* _Task to carry out_
Restate verbatim the span of lines below between the line with "Click the Undo" and the line with "The height and width of the screenshot is (750, 422).", including those two lines, and only that span.

= = =

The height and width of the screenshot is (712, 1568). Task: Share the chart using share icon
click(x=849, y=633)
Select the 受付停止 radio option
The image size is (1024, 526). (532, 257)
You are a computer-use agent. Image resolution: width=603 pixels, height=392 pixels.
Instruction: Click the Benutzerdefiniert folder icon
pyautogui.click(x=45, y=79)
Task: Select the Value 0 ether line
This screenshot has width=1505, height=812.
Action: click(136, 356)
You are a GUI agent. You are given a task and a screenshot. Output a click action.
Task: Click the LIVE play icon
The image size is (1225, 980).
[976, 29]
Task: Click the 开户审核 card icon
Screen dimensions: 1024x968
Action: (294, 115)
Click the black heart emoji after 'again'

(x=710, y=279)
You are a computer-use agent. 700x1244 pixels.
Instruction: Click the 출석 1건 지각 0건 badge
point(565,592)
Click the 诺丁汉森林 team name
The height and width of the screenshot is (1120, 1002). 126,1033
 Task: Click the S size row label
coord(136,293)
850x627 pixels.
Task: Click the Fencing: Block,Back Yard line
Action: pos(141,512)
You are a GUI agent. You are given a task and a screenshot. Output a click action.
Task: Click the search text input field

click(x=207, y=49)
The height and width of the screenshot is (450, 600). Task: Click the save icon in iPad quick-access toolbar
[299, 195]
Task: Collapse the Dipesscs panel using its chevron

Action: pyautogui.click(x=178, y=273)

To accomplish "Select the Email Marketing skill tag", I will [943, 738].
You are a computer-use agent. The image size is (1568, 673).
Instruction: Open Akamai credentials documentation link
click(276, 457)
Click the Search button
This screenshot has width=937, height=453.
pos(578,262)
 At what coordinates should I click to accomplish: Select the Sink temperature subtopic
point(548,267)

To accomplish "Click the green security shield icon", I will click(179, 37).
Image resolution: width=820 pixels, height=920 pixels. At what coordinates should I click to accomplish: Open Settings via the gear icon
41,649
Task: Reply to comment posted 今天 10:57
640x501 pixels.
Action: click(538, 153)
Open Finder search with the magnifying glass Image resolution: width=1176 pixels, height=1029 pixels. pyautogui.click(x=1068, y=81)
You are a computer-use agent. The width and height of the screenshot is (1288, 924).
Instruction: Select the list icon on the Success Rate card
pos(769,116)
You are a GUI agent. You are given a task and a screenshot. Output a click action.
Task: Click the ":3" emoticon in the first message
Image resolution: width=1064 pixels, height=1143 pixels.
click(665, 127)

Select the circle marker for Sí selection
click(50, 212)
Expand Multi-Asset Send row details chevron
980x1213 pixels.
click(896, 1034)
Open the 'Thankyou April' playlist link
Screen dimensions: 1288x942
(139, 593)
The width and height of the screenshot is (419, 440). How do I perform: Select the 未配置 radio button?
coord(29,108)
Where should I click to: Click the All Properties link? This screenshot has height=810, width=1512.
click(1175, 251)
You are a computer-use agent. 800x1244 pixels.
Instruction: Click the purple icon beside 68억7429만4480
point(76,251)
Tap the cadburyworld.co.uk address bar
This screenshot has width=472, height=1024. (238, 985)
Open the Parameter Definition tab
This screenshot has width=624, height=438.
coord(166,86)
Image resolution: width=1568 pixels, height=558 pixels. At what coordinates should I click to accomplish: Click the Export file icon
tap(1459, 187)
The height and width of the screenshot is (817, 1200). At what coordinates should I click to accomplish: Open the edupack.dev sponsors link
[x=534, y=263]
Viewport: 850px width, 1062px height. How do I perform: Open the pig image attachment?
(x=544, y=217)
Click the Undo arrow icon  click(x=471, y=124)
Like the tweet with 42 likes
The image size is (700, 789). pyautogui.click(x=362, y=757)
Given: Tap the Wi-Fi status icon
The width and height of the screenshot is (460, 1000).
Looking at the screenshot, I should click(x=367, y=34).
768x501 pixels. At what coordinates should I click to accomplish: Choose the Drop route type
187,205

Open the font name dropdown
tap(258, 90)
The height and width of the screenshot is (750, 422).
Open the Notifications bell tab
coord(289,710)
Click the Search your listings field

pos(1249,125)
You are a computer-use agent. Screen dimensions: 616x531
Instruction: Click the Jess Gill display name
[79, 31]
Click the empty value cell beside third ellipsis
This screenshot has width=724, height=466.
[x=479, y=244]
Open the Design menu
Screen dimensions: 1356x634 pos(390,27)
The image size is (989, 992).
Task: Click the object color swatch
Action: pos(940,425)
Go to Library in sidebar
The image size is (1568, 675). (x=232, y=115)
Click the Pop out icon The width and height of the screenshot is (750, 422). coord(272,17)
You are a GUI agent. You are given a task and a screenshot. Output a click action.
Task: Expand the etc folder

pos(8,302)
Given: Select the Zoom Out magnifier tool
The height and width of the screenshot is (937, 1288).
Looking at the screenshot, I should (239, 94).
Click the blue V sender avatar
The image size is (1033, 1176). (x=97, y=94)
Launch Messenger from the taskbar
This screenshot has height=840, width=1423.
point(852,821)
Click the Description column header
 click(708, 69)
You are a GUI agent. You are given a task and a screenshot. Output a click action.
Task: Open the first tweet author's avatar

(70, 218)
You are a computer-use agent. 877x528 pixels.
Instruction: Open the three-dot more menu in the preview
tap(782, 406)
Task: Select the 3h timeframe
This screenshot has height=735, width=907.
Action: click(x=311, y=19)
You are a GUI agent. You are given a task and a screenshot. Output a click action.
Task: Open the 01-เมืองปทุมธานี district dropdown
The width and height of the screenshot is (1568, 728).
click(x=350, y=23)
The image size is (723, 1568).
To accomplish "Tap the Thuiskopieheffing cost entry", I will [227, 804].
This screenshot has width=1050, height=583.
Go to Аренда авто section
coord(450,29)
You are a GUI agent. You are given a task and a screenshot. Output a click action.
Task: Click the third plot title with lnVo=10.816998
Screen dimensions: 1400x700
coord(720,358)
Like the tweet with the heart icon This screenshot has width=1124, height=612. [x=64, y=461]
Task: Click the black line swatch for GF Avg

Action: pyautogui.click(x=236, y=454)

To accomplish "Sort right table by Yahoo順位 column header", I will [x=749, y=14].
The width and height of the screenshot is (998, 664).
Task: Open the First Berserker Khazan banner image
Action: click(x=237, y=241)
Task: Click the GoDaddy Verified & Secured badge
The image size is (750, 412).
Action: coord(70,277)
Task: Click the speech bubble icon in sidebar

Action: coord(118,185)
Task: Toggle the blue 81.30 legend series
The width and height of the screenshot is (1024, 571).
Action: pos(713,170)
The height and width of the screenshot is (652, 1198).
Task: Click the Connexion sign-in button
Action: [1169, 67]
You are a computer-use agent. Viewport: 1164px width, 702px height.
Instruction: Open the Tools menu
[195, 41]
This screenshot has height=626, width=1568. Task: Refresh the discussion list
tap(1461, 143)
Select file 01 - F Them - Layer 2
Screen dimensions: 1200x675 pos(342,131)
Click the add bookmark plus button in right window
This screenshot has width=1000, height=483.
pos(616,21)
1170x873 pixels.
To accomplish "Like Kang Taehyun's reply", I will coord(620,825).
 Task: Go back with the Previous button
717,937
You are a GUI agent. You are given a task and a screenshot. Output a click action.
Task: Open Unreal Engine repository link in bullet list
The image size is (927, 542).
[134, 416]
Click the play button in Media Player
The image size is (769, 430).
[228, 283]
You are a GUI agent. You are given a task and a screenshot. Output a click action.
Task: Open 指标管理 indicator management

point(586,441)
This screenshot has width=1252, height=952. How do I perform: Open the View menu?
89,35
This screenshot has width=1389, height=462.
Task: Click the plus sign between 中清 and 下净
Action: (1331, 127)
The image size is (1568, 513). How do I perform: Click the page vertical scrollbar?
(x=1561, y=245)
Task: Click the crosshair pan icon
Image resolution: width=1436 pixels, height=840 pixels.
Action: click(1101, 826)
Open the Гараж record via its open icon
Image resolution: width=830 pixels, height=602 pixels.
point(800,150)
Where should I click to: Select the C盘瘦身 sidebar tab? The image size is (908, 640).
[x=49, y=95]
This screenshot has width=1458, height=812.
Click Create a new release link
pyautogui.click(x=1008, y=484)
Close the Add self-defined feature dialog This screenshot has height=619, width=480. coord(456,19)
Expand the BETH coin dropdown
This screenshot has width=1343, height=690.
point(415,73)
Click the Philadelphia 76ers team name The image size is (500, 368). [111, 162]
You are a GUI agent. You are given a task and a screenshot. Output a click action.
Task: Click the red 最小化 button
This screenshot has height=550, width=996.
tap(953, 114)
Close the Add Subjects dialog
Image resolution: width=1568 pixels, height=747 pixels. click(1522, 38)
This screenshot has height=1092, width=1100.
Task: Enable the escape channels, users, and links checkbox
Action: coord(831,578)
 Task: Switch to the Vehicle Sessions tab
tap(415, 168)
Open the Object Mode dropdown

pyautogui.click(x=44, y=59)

= = =

* _Output_
Click the Undo arrow icon  click(x=471, y=124)
Like the tweet with 42 likes
The image size is (700, 789). pyautogui.click(x=362, y=757)
Given: Tap the Wi-Fi status icon
The width and height of the screenshot is (460, 1000).
Looking at the screenshot, I should click(x=367, y=34).
768x501 pixels. At what coordinates should I click to accomplish: Choose the Drop route type
187,205

Open the font name dropdown
tap(258, 90)
The height and width of the screenshot is (750, 422).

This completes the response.